Garbled circuits are a specific construction of private function evaluation for boolean circuits. A great introduction to the more in-depth math surrounding garbled circuits can be found at here, however the absolute basics are as follows.
JIGG focuses on the two-party case. Each computation involves a garbler, and an evaluator. These two parties communicate through the help of a communications server. This server does not contribute data nor computational power to the computation, but exists for the sole purpose of passing messages between the two participating parties.
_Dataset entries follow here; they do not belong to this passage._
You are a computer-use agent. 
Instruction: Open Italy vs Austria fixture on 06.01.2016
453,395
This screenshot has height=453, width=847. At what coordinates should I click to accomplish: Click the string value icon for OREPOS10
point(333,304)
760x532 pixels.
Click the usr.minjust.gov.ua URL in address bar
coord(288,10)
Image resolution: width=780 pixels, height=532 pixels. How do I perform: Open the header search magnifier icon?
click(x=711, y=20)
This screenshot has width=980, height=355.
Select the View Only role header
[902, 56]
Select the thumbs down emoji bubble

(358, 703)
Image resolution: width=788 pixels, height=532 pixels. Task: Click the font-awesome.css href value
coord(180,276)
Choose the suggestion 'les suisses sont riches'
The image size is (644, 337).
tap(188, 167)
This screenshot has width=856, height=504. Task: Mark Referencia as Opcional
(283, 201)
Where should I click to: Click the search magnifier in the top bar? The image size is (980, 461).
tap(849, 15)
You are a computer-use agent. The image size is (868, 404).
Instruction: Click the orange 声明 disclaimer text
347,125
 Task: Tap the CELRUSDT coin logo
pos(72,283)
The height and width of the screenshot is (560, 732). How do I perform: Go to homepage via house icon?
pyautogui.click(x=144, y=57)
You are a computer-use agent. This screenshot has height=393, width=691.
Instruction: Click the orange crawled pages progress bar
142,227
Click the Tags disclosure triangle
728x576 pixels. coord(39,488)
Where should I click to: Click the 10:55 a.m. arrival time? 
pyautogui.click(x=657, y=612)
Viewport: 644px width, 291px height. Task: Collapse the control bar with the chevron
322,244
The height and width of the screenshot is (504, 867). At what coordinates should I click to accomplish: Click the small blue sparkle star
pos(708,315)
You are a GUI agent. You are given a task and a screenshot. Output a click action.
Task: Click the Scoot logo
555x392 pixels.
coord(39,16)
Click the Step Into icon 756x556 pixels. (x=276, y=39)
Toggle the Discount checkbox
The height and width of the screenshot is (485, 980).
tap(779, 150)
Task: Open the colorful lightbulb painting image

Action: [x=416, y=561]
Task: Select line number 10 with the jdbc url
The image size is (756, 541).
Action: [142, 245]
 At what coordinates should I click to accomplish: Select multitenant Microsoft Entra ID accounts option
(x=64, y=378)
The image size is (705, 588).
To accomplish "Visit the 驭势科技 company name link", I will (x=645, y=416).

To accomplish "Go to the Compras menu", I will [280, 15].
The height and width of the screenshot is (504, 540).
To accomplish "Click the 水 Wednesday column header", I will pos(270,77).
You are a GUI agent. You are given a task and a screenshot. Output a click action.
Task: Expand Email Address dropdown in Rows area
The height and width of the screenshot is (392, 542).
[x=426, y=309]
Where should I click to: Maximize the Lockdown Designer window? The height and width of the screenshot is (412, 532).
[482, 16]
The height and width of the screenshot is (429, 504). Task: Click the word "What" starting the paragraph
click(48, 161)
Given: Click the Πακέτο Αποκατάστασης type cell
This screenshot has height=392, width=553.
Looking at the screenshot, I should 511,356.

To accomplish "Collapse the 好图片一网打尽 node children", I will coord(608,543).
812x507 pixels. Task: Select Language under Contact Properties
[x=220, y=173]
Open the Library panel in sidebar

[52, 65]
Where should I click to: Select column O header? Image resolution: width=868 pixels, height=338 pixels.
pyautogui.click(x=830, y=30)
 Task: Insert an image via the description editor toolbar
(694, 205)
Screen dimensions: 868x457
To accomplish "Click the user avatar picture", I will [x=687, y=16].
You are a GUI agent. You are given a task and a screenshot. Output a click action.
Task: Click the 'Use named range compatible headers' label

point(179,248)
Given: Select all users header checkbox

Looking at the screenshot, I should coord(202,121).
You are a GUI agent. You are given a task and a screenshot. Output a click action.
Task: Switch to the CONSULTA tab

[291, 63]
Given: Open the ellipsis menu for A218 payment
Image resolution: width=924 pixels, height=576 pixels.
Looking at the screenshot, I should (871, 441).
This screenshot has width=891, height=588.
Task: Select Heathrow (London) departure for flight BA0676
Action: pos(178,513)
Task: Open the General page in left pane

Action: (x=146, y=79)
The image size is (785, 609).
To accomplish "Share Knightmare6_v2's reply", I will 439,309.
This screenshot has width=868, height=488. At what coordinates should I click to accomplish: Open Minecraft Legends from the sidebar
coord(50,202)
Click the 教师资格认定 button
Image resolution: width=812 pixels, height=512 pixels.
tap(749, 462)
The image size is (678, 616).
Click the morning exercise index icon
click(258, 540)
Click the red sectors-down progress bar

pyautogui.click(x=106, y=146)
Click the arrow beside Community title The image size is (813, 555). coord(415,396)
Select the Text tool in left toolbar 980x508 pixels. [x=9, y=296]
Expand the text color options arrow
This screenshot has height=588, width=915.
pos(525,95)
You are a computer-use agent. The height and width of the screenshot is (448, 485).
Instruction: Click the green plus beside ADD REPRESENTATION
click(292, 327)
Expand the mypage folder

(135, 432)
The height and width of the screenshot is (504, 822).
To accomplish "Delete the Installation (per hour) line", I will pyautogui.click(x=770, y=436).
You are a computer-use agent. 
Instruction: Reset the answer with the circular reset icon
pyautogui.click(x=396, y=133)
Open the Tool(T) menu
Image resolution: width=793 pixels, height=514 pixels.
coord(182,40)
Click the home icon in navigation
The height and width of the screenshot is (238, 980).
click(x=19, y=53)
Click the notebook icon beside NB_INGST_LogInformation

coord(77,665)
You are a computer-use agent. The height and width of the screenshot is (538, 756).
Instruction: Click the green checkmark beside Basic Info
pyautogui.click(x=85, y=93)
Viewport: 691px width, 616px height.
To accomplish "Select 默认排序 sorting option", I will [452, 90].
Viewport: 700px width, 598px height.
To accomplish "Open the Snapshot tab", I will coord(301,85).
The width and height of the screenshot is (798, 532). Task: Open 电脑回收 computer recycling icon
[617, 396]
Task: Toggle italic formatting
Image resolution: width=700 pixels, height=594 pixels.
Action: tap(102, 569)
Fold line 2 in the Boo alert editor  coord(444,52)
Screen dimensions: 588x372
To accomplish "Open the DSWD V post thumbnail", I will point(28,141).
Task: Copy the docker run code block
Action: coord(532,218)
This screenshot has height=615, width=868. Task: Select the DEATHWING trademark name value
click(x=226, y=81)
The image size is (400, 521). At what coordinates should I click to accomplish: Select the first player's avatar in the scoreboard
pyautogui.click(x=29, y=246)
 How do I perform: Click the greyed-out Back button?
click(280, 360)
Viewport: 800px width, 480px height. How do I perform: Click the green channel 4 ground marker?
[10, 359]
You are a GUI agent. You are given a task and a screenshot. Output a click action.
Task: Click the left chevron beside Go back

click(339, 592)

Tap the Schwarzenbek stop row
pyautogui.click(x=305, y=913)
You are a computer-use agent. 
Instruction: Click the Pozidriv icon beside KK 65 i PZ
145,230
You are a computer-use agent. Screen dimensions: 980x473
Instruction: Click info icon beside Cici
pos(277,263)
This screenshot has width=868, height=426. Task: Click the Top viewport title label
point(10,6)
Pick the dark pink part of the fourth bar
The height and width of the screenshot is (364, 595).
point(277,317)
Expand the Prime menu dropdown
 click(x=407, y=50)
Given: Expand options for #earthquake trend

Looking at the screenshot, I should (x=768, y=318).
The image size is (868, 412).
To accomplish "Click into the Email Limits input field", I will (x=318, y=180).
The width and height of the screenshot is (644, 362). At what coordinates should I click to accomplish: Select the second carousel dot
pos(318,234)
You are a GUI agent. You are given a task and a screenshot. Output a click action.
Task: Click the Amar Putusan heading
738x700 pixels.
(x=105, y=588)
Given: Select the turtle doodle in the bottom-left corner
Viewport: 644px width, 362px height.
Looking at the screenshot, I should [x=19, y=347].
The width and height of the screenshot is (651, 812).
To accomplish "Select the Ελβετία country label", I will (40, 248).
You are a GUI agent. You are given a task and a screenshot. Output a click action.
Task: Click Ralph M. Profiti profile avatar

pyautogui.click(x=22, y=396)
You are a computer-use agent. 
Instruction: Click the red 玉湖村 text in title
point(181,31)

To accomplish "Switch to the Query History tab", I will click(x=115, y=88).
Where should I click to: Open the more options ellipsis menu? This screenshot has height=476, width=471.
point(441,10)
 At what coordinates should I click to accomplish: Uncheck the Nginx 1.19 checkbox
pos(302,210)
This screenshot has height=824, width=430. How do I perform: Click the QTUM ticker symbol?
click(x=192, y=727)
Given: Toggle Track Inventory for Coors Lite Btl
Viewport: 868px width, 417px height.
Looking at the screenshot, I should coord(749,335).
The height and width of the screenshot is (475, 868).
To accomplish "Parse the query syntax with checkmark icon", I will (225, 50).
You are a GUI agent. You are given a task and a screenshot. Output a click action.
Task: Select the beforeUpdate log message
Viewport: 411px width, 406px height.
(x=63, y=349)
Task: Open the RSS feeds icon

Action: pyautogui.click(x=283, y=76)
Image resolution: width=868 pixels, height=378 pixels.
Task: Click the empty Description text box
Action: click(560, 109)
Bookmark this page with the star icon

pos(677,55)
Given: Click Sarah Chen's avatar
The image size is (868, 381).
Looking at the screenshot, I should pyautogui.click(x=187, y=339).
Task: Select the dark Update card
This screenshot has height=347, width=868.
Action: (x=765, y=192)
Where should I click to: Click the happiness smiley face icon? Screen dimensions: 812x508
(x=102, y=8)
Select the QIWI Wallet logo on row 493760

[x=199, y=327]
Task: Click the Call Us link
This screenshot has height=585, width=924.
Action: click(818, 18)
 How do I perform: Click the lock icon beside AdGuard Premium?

The garbler and evaluator each know their own private inputs, as well as a public function (represented as a boolean circuit) that they both want to run on their private inputs and return a public output. In JIGG, this boolean circuit is stored in a text file as a list of boolean logic gates.
In particular, JIGG accepts circuits specified using the Bristol Fashion.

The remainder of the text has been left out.